September 12, 2013 | 2 min read

Two free public seminars on Australia’s Banned Books are taking place to shed light on Australia's censorship processes in recent history.

Naughty, naughty.

Popular fiction titles Love Me Sailor, Road Floozie and Crimes of Passion are among those seized by Customs officers and banned.

"Even books that today are loved as literary classics, by writers such as Aldous Huxley, George Orwell, DH Lawrence and Honoré de Balzac were also deemed as unsuitable for Australian minds from the 1930s to the 1970s – because they were considered blasphemous, indecent or obscene,'” said Mairi Popplewell, from the National Archives in Brisbane.

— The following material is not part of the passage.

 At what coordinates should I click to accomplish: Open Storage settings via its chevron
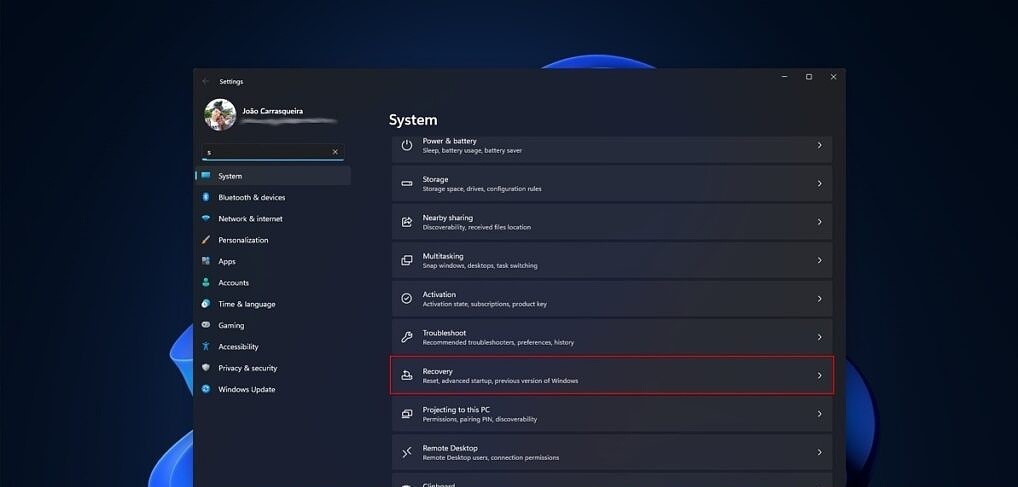coord(819,183)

“Robert Close, the author of Love Me Sailor, was even prosecuted on the charge of 'obscene libel' and sent to prison in 1948. On his release he left Australia vowing never to return. His book was later published in France and became an international bestseller. Love Me Sailor was eventually cleared in 1960, and described by the appeal censor LH Allen as 'a remarkable achievement in the literature of the sea',” the Government said in a statement announcing the exhibition.

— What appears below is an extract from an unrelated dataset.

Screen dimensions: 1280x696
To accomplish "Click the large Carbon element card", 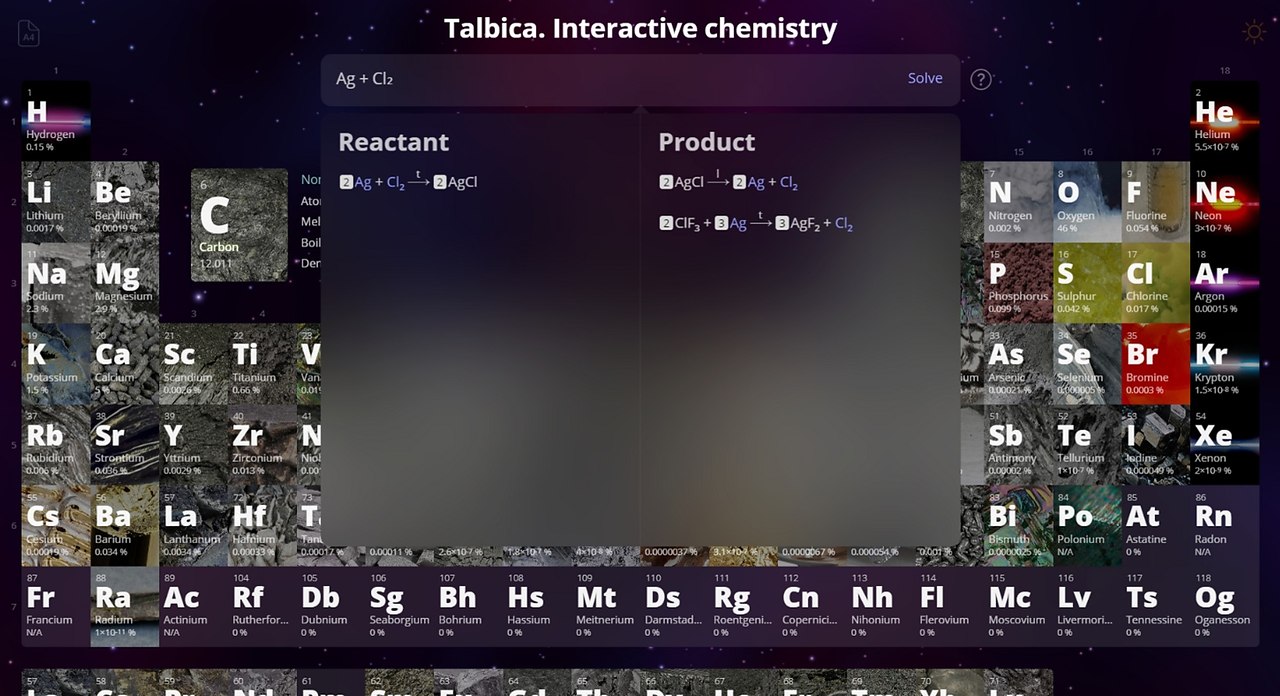I will pos(239,225).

“The Catcher in the Rye by JD Salinger was banned by the Minister for Customs in 1957, without being referred to the Literature Censorship Board. It caused national embarrassment when a copy was later found in the Parliamentary Library,” it added.

'Modern readers are sometimes unable to understand why certain books were ever banned,' said Popplewell.

The seminars take place on Wednesday 18 and Saturday 21 September.